Cuando Plinio escribe al emperador Trajano acerca de la gran difusión de la fe cristiana en Bitinia, le informa que no solamente ha invadido las ciudades, sino también las aldeas y campos (Epist. X,26). Él sabía que el cristianismo se había implantado primero sobre todo en las ciudades. En ellas era donde por el comercio se habían formado colonias judías, que era el ambiente más favorable para la primera predicación cristiana. También en ellas se encontraban los paganos más cultos, los más desengañados a menudo del culto a los dioses. Por eso, para que el cristianismo hubiera podido extenderse a los campos, penetrando el alma de gente campesina, era preciso que hubiera adquirido ya una gran fuerza. Esto es lo que sorprender y alarma a Plinio, legado imperial en Bitinia.
En varias otras regiones de Occidente, en cambio, la fe tardó en proyectarse fuera de las ciudades. Especialmente en las Galias, donde en tiempos de San Martín, en el siglo IV, todavía la superstición domina las zonas rurales del centro, y donde en las zonas del norte y del este no se alcanzó a vencer la idolatría hasta los siglos V, VI y VII.
La misma situación se daba en el norte de Italia, entre los Alpes y el Po, donde campesinos montañeses todavía causarán mártires a fines del siglo IV y aún en el V. En ese tiempo se mantienen, contra las leyes vigentes, las estatuas de los dioses en la Liguria, donde sacerdotes rurales siguen ofreciendo sacrificios ante los ídolos y continúan leyendo el porvenir en las entrañas de sus víctimas.

☆ ☆ ☆ ☆

=== TAREAS ESCRITAS ===
[1] Transcribe sin alteraciones el tramo del fragmento sobre la difusión del cristianismo comprendido desde "En varias otras" hasta "V, VI y VII.".
[2] Según el fragmento sobre la difusión del cristianismo, ¿por qué la fe cristiana se implantó primero en las ciudades? Responde en una a tres oraciones.
[3] Prolonga el fragmento sobre la expansión del cristianismo en el campo a partir de su última oración.

=== SECCIÓN DE DATOS ===
☆ ☆ ☆ ☆

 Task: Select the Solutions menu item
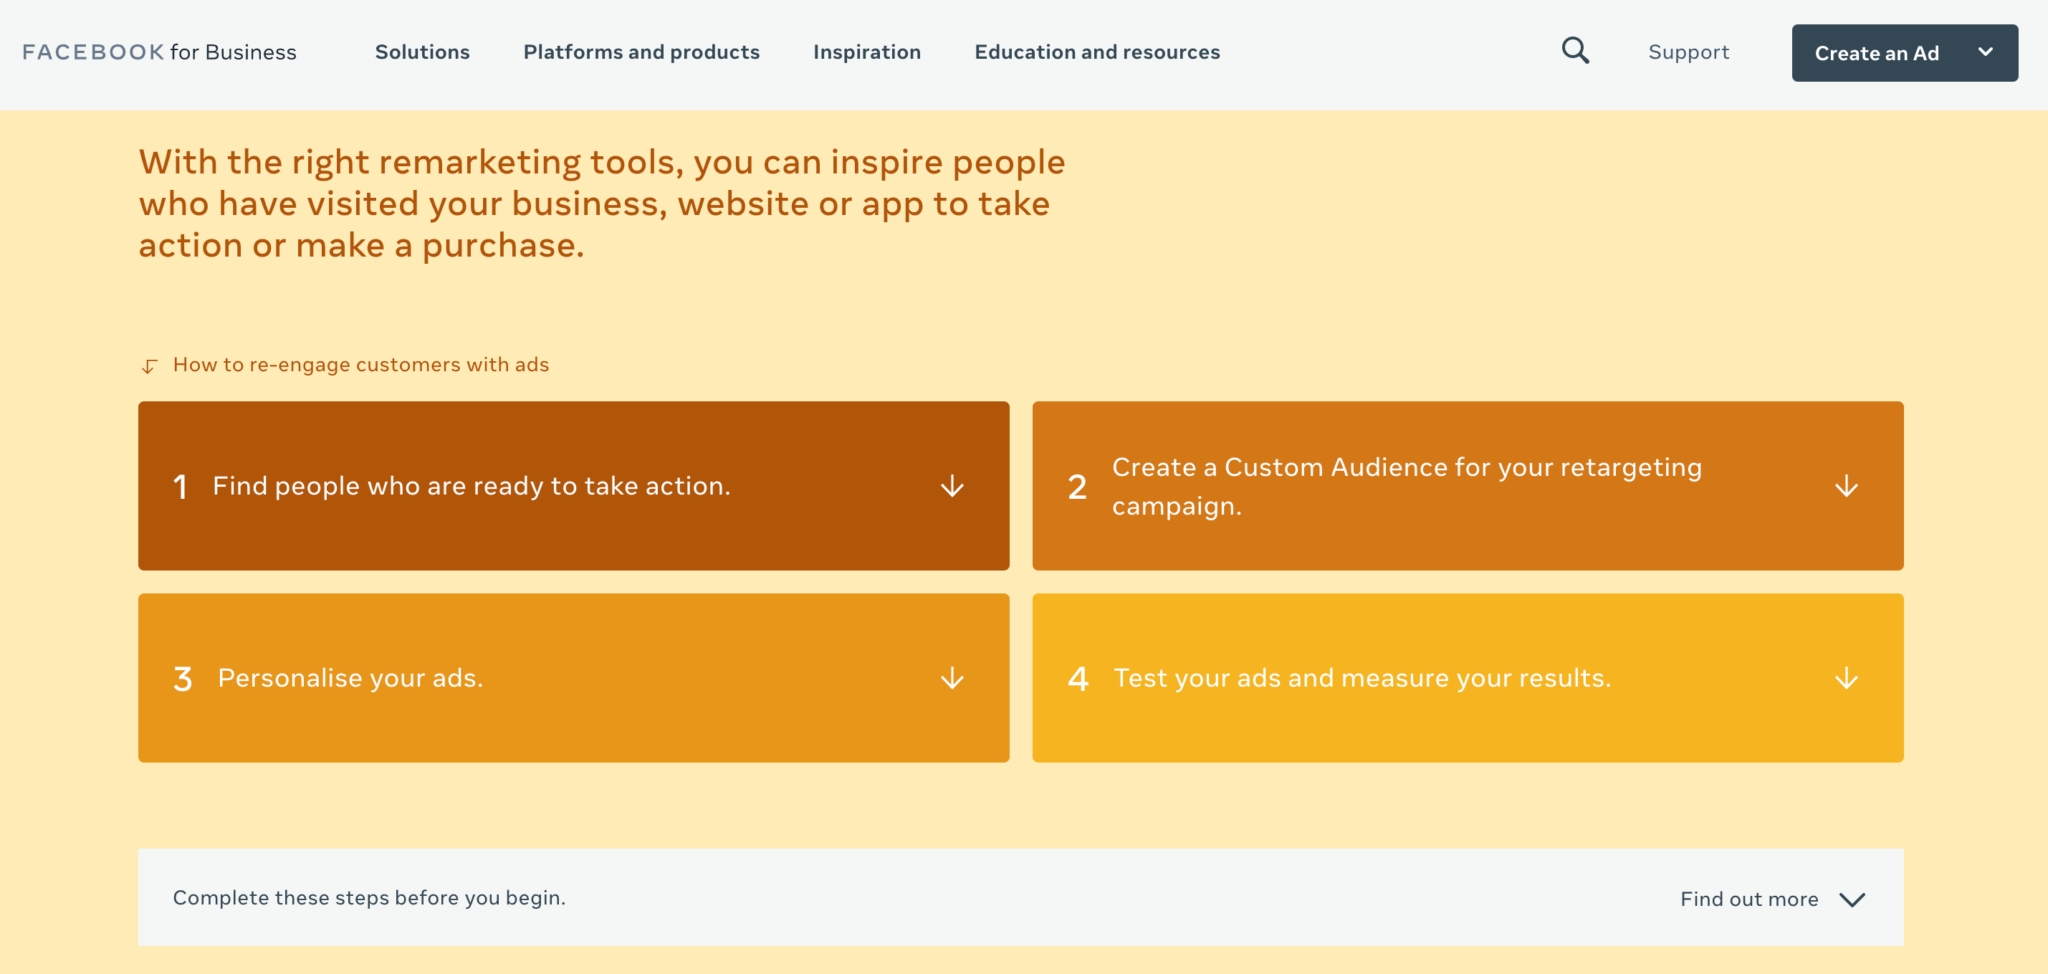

☆ ☆ ☆ ☆

=== RESPUESTAS ===
[1]
En varias otras regiones de Occidente, en cambio, la fe tardó en proyectarse fuera de las ciudades. Especialmente en las Galias, donde en tiempos de San Martín, en el siglo IV, todavía la superstición domina las zonas rurales del centro, y donde en las zonas del norte y del este no se alcanzó a vencer la idolatría hasta los siglos V, VI y VII.

[2] En las ciudades se habían formado, por el comercio, colonias judías, que eran el ambiente más favorable para la primera predicación cristiana. Además, allí se encontraban los paganos más cultos, a menudo los más desengañados del culto a los dioses.

[3]
Otra era la situación en la Italia del centro y del sur, donde abundan tanto las sedes episcopales que en el siglo III se hallan obispos que más que obispos parecen aldeanos (Carta de San Cornelio recogida por Eusebio en Hist. Eccl. VI,43, 8). También esto ocurre en el África del norte, donde los obispados eran aún más frecuentes que en Italia. En el siglo IV hay obispados hasta en algunas heredades (fundi) habitadas por cristianos.
En la crónica de unos mártires conocemos un caso de éstos. Los aldeanos cristianos de la possessio Cephalitana, de la Proconsular, son convocados por el procónsul ante el magistrado. «¿Sois cristianos? -Sí, lo somos. -Los piadosos y augustos emperadores, les dice el procónsul, se han dignado darme orden de convocar a todos los cristianos e invitarlos a ofrecer sacrificios a los dioses; y quienes rehusen y desobedezcan serán castigados con diversos tormentos». Todos los aldeanos de la posesión, con sus diáconos y clérigos, cedieron a esta exigencia por el temor. Solo dos muchachas, que no habían comparecido y que fueron denunciadas, se negaron a apostatar de su fe y sufrieron valerosamente el martirio (Passio SS. Maximilæ, Donatillæ et Secundæ).
En Egipto, las zonas rurales estaban muy pobladas de cristianos. En pocos países irradió tanto a los campos la fe desde las ciudades. Incluso los aldeanos paganos eran muy favorables a los cristianos, y les ayudaban en las persecuciones.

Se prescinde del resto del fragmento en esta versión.